## begin PROVIDED RECORDS

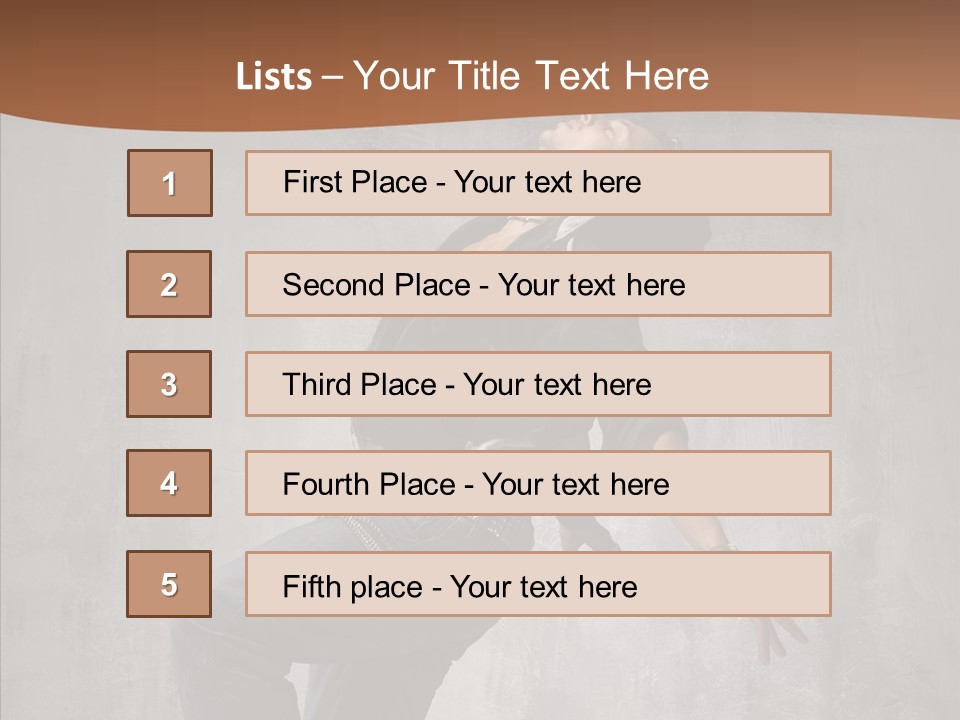Click the number 5 square
The image size is (960, 720).
click(x=169, y=584)
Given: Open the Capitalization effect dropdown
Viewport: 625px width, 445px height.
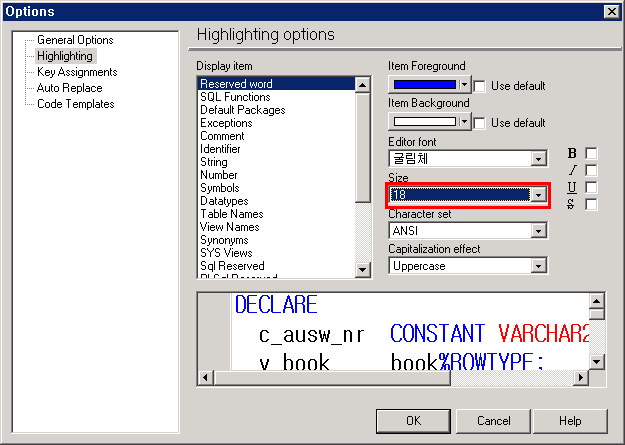Looking at the screenshot, I should click(540, 267).
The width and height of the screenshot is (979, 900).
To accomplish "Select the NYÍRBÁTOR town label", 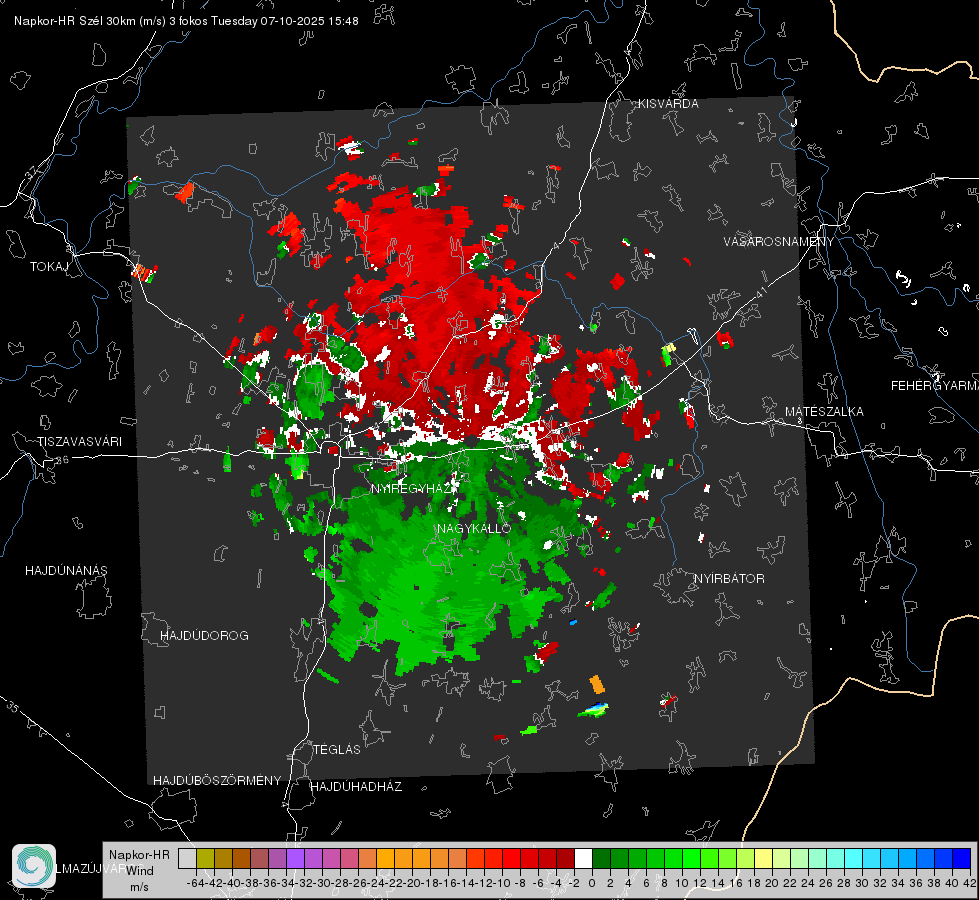I will tap(729, 579).

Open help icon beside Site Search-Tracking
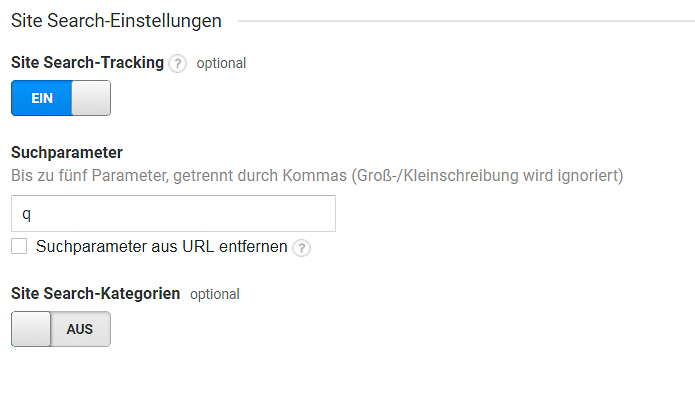[178, 64]
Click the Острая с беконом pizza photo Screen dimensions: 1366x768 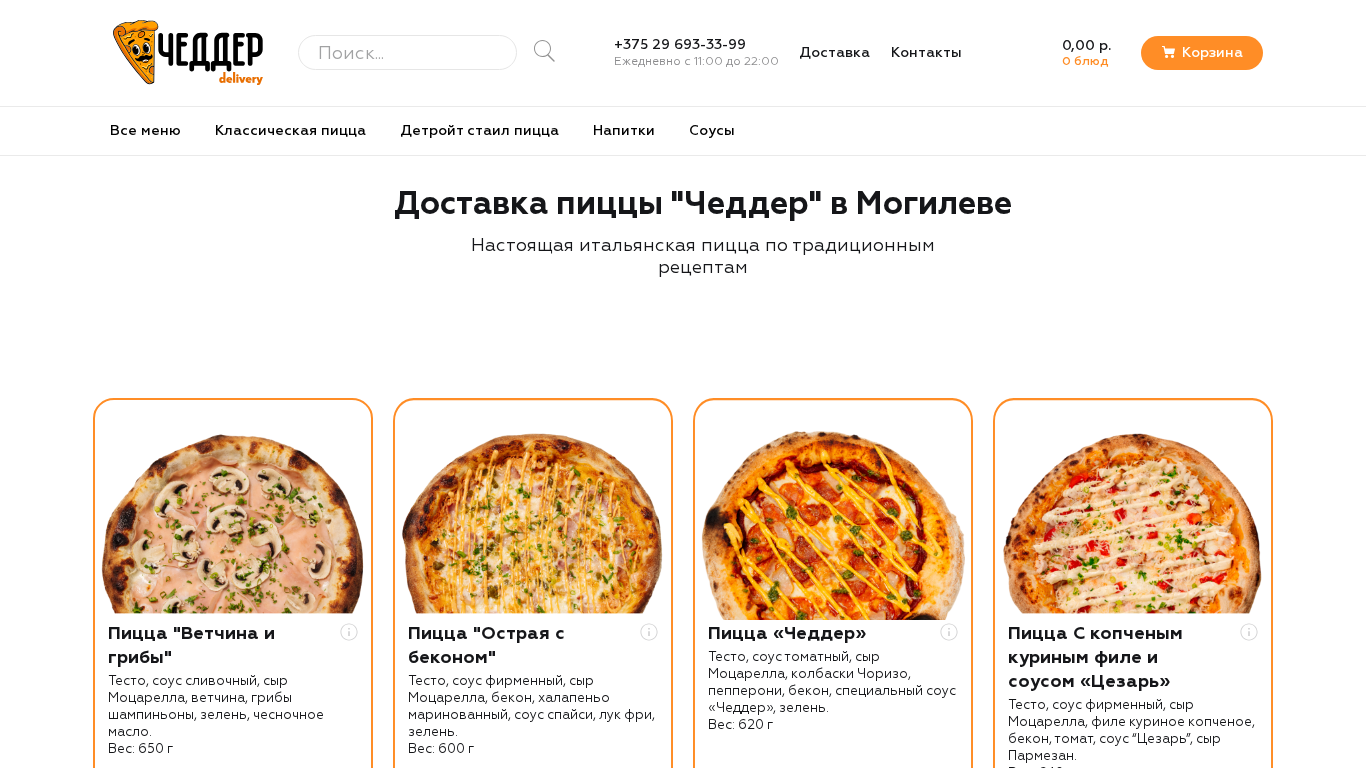tap(533, 523)
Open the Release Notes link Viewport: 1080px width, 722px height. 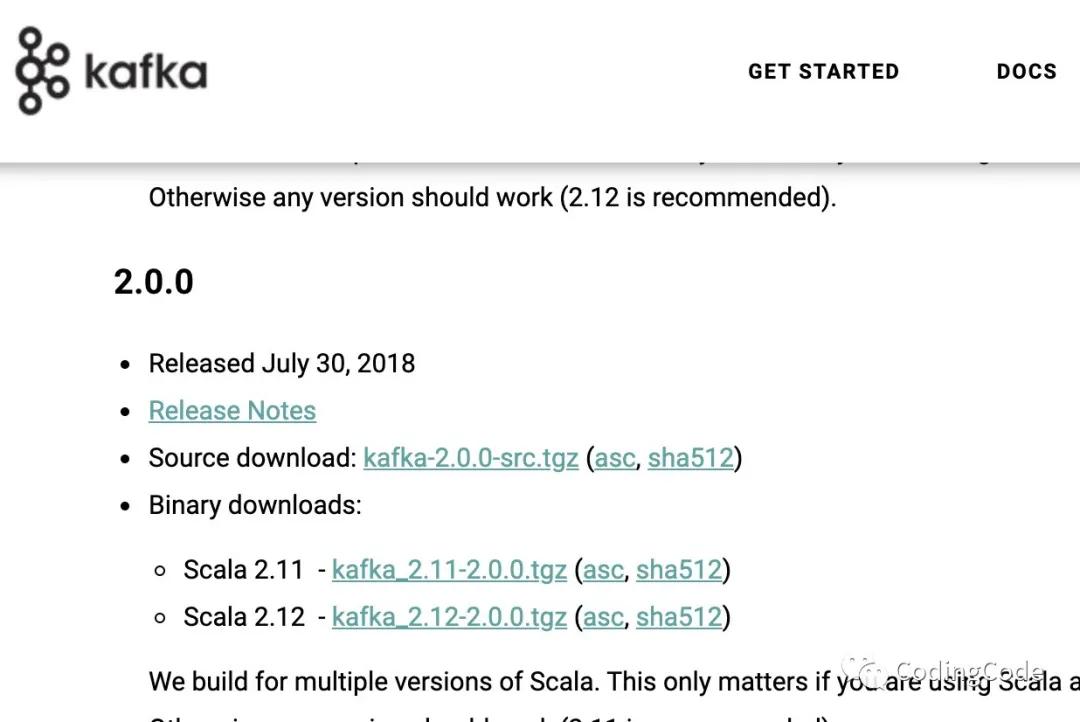pos(232,410)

## end PROVIDED RECORDS

WRITTEN INSTRUCTION: Please reproduce the lines from the line with "Given: Open the" to the line with "Looking at the", both included, without the pictures.

RESPONSE TO THE TASK:
Given: Open the Capitalization effect dropdown
Viewport: 625px width, 445px height.
Looking at the screenshot, I should click(540, 267).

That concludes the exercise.